Monday, February 9, 2009

David Wajnapel - and my father?

I met with David Wajnapel's son Stanley yesterday. David was an inmate doctor at Blizyn and Auschwitz concentration camps and lost his whole family in his home town of Radom. After surviving the Gleiwitz death march, he ended up in the Stuttgart Displaced Persons camp (where Stanley was born), and was hired by the JDC as Chief Doctor for all the DP camps in Wittenberg and Baden.

Here's a portion of David's IMT Nuremberg testimony from the invaluable H.E.A.R.T. Holocaust Research site:
On 21st March 1943, there took place throughout the whole district the so-called 'action against the intelligentsia', which action, as I know, was decided upon in an SS and Police Leaders' meeting in Radom. In Radom alone about 200 people were shot at that time; among others, my parents, my brother and his nine-month-old child met their deaths.

On 9th November of the same year all Jewish children up to 12 years of age as well as the old and sick were gathered from Radom and from camps situated near Radom, and shot in the Biala Street in Radom. Both SS officers and other ranks participatedin this. From March 1943, I stayed 18 months in Blizyn Camp.

Drawing by David Wajnapel

The camp was entirely under the SS and the Radom Police Chief's control. Its commandant was Untersturmführer Paul Nell. The guards were composed of SS privates and non- commissioned officers. The foremen were Waffen-SS-men who had been wounded at the front. Both behaved in an inhuman manner by beating and ill-treating us. Shootings of people were frequent occurrences.

Originally sentences were passed by the SS and Police Leader, later on by the camp commandant. The SS other ranks knew very well about the bloody deeds which were committed by the SS in Poland, in particular they told me personally about mass murders of Jews in Majdanek (Aktion Erntefest), in November 1943). This fact was no secret. It was common knowledge among the civil population as well as among the lowest-ranking SS men.

When the camp was taken over by the Majdanek concentration camp, new guards were sent to our camp, but there was no difference between them and the previous ones. In July 1944, the whole camp, including myself, was sent to Auschwitz camp, which could be entered only by SS-men. The conditions of this camp are well known. I escaped during the evacuation of this camp into Germany. On the way, the SS escort machine gunned exhausted prisoners and later on the rest of the marching column. Several hundred people were killed at that time.

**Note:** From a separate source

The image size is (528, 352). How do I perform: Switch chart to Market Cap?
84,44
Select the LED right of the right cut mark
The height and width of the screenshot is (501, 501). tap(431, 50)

David's son, Dr. Stanley Wainapel, now Director of Rehabilitative Medicine at Montefiore Hospital in the Bronx, kindly gave me a copy of his father's book, "From Death Row to Freedom," which I read last night.

I had discovered a few weeks ago that David Wajnapel was a close friend of one of my father's closest friends, Stan Fraydas, who was born in Radom. My father and Stan were close before the war, and saw each other regularly into the 1980's. Similarly, David and Stan saw each other in New York for many years.

L to R: Mary, Miriam Fraydas, Stan Fraydas, John and Roma

David Wajnapel died in 1988, so I contacted David's son to find out -- did David also know my father? How, when and where might they have met? So far as I knew my father never lived in Radom, and had not been in those camps.

The book provided a plausible answer. In about 1925 David Wajnapel went to Warsaw, where my father was living, to go to Warsaw Medical School, and stayed there for about 6 years. For David, those years were 18-24, and for my father, 16-22. In the last chapter of the book, David mentions with gratitude the kindness of old friends rediscovered in New York City when he arrived in 1948. One of those friends was Stan Fraydas, not named, but described clearly. Stan, David states, was actually a distant relative, and had been his friend and roommate in Warsaw when David was a medical student.

From some of the stories from that period David recounts, women figured prominently in his life-style. Jakub Cytryn fit right in.

2 Comments:

Anonymous Anonymous said...

Searing description.

February 13, 2009 at 10:25 PM  
Blogger Unknown said...

My mother's family was also from Radom and were in Blyzin Concentration Camp. She knew Dr. Wajnapel very well. He tried (with medicine obtained with diamonds - that's another story) to save my grandmother's life from Typhus. She did not survive Typhus. My mother saw Dr. Wajnapel in the late 70's early 80's, (he lived in Ellenville and my mother was staying at a hotel in the Catskills). They met halfway (for both of them) at the Concord Hotel. My mother is now 92 years old and has an excellent memory. He gave her a copy of his book and inscribed a message to her in the front cover. Unfortunately my mother's sister lost the book. She would very much like to get another copy, and I'm sure she would like to speak to Dr. Wajnapel's son.